## What to do
Answer these questions from the centre drill forum thread below:
1. What size is a Number 3 centre drill?
2. What minimum depth for the coned part of the drill does one reference book recommend?
3. What two purposes does the small pilot serve?

I always shorten the "Tit" on a centre drill to lessen the chance of breakage. My understanding of sizes is Number 1 is 1/8" 2 is 3/16" 3 is 1/4" 4 is 5/16" Rarely have the need for anything bigger.

Nigel Graham 225/05/2022 12:00:06
2133 forum posts
29 photos

Recommended in one of my reference books, is a minimum 1/32" (0.8mm) depth of the coned part of the drill; irrespective of drill diameter.

(I happened to find that while in this session, when replying to another question!)

I tend to go further than that. It does no harm, except perhaps to appearance if in a visible component on a scale model.

not done it yet25/05/2022 23:19:30
6809 forum posts
20 photos

I would just use the largest that I consider practical. We (mostly) don’t often make really large items on our machines - if we did, we might use a fixed steady to help matters?

The small pilot is there to both prevent the centre bottoming in the hole and also to contain some lubricant, for when running at the tailstock end with a solid centre (which is likely regarded as better practice) unless a good quality revolving centre is available.

## Extracted records
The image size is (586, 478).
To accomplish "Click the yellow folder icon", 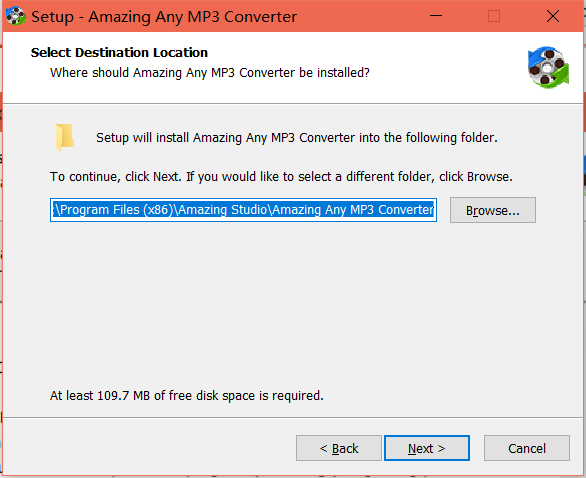I will 65,137.
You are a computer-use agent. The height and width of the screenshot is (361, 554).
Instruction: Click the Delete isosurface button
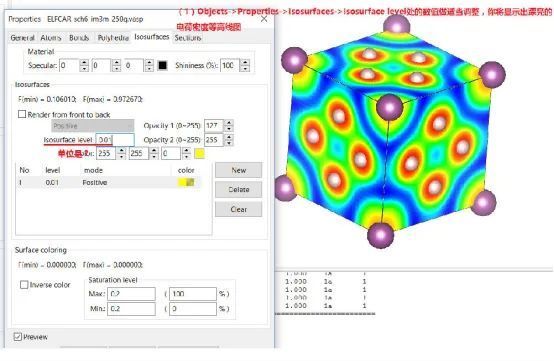coord(238,189)

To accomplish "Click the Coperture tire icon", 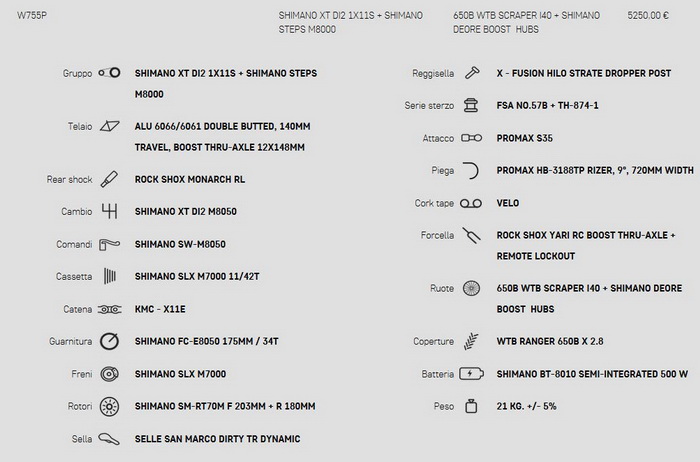I will point(471,341).
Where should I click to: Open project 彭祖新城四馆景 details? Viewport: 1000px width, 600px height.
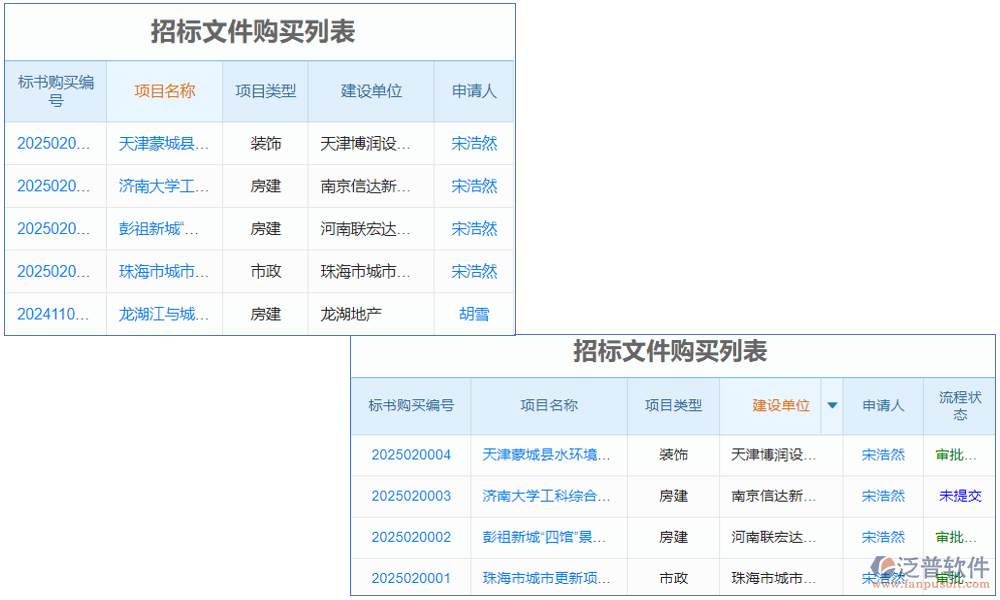547,537
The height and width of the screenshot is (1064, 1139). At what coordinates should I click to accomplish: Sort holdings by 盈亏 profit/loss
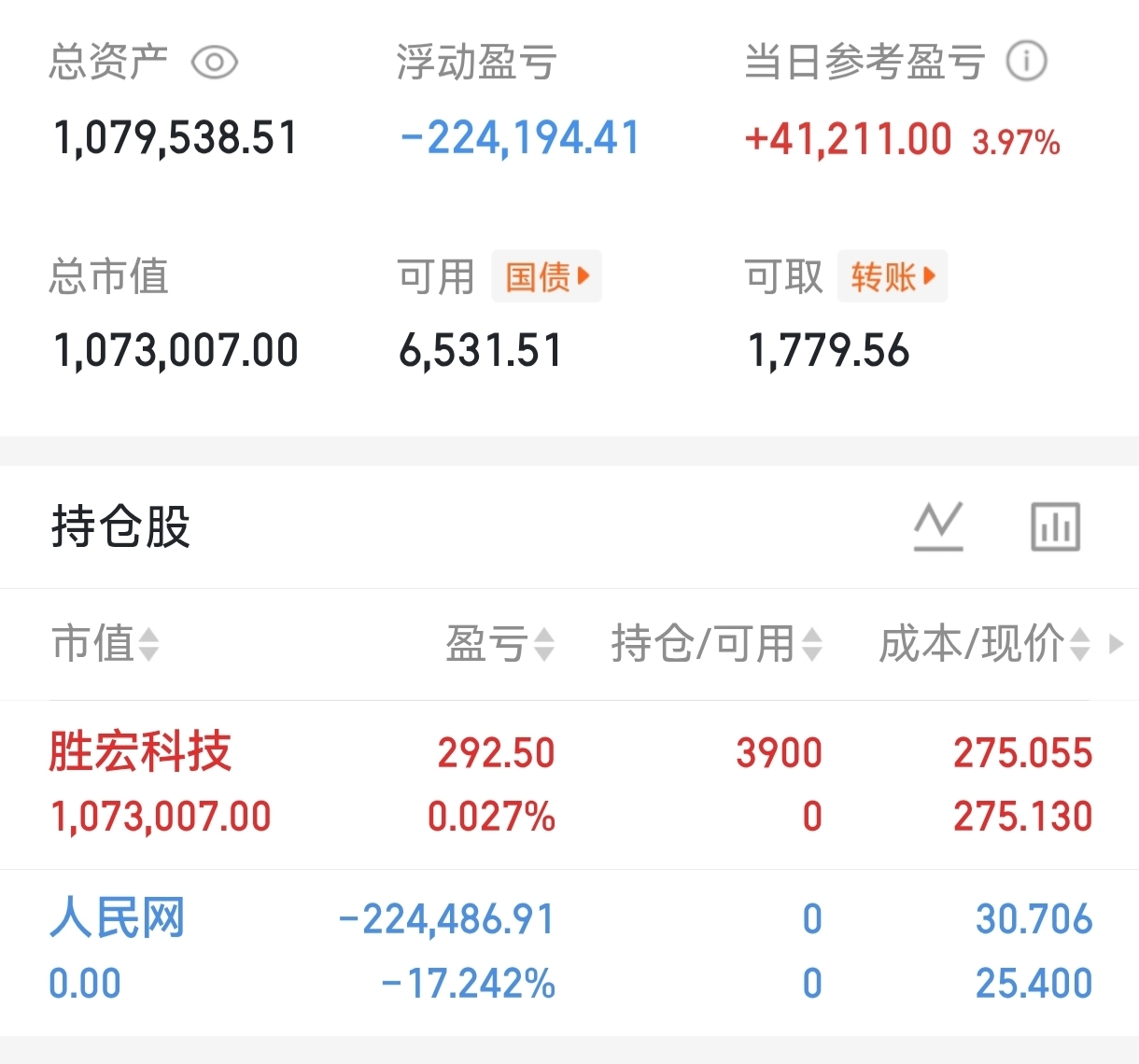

## Finished answer
1. 1/4"
2. 1/32" (0.8mm), irrespective of drill diameter
3. It prevents the centre from bottoming in the hole and contains some lubricant.